CCI-MOC / process_csv_report

Some scripts to help process our billing reports
0 stars 3 forks source link

Refactor billing by implementing a Processor class #95

Open QuanMPhm opened 2 weeks ago

QuanMPhm commented 2 weeks ago

Based on previous discussion about billing and applying discounts, we agreed that the Invoice class should be refactored by completely separating the filtering/exporting and the processing functionality.

With the current code, the "Balance" field has a different meaning in different invoices, depending on which discount has been applied. The balance field may represent the original cost, or the original cost minus a certain combination of discounts. Additionally, because of the specifications of institute-specific discounts, such as the BU subsidy, a distinction between what the PI pays (PI Balance), and what their host institute pays (i.e BU Balance), should be made.

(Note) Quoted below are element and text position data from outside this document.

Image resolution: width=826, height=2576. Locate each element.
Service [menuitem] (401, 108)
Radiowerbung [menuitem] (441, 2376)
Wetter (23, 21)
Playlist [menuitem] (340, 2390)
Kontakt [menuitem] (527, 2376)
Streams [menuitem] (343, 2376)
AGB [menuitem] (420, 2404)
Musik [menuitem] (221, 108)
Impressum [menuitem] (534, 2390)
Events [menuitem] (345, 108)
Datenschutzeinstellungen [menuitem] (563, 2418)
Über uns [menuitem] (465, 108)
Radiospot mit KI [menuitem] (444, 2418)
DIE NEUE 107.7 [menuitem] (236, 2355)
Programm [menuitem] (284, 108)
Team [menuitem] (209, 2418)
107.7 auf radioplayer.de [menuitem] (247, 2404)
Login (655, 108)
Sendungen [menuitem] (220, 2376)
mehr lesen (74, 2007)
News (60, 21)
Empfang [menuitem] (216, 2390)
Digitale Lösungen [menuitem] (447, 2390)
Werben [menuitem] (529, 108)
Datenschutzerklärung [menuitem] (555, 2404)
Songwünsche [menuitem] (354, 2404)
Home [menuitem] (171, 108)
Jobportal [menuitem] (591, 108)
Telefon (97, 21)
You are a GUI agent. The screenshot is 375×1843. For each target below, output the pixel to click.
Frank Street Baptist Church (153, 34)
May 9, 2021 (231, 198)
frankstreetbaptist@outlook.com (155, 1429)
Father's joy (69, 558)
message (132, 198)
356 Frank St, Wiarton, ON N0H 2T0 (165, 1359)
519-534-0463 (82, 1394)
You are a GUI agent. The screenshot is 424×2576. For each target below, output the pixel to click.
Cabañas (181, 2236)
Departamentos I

With the current implementation of the Invoice class, invoice processing cannot be made independent of exporting. This currently blocks of us from easily implementing the prepayment system and future billing systems.

The main features of the refactoring proposal are:

QuanMPhm commented 1 week ago

@knikolla @naved001 It was agreed that the processors should only process the data, and the invoice objects should only perform basic filtering and export them without changing data, but this leads to a problem with the BU Subsidy invoice.

For the BU Internal invoice, we want each invoice row to represent the costs for a project, not allocation. This means, for projects with multiple allocations (which will then have multiple rows in the raw invoices), they need to be summed up before the BU Internal invoice is exported.

My proposed solution to this would be that the BUSubsidyProcessor applies the subsidy, but does not squash the rows. The BUInternalInvoice invoice class will instead perform the squashing before exporting the invoice. I can see that this violates our desire that the invoice classes should not change data in anyway.

What are your opinions on this?

QuanMPhm commented 1 week ago

@knikolla @naved001 Another question I'd like to ask.

For the step of adding institution names and removing non-billable projects, which I view as non-discount-related processing, can these be placed into a Processor subclass?

knikolla commented 1 week ago

@knikolla @naved001 Another question I'd like to ask.

For the step of adding institution names and removing non-billable projects, which I view as non-discount-related processing, can these be placed into a Processor subclass?

Yes

QuanMPhm commented 1 week ago

Each invoice class must declare a list of columns they are exporting. Every Invoice object that call export() (the exporting invoices) must never change the dataframe itself.

@knikolla Should a test case be added for each invoice class to check that the correct columns and columns names are being exported? I thought about it a little bit and figured that if each invoice class is explicitly declaring a dict to show the exported columns, it doesn't make sense to test for something that doesn't require any processing, the function for filtering columns would be 2-3 lines.

knikolla commented 1 week ago

@knikolla @naved001 It was agreed that the processors should only process the data, and the invoice objects should only perform basic filtering and export them without changing data, but this leads to a problem with the BU Subsidy invoice.

For the BU Internal invoice, we want each invoice row to represent the costs for a project, not allocation. This means, for projects with multiple allocations (which will then have multiple rows in the raw invoices), they need to be summed up before the BU Internal invoice is exported.

My proposed solution to this would be that the BUSubsidyProcessor applies the subsidy, but does not squash the rows. The BUInternalInvoice invoice class will instead perform the squashing before exporting the invoice. I can see that this violates our desire that the invoice classes should not change data in anyway.

What are your opinions on this?

It's fine because here the Invoice class is not changing the data but just the representation before output (squashing).

knikolla commented 1 week ago

Each invoice class must declare a list of columns they are exporting. Every Invoice object that call export() (the exporting invoices) must never change the dataframe itself.

@knikolla Should a test case be added for each invoice class to check that the correct columns and columns names are being exported? I thought about it a little bit and figured that if each invoice class is explicitly declaring a dict to show the exported columns, it doesn't make sense to test for something that doesn't require any processing, the function for filtering columns would be 2-3 lines.

If you provide some kind of abstraction in the base Invoice class, you'll only need to test the implementation of the base invoice.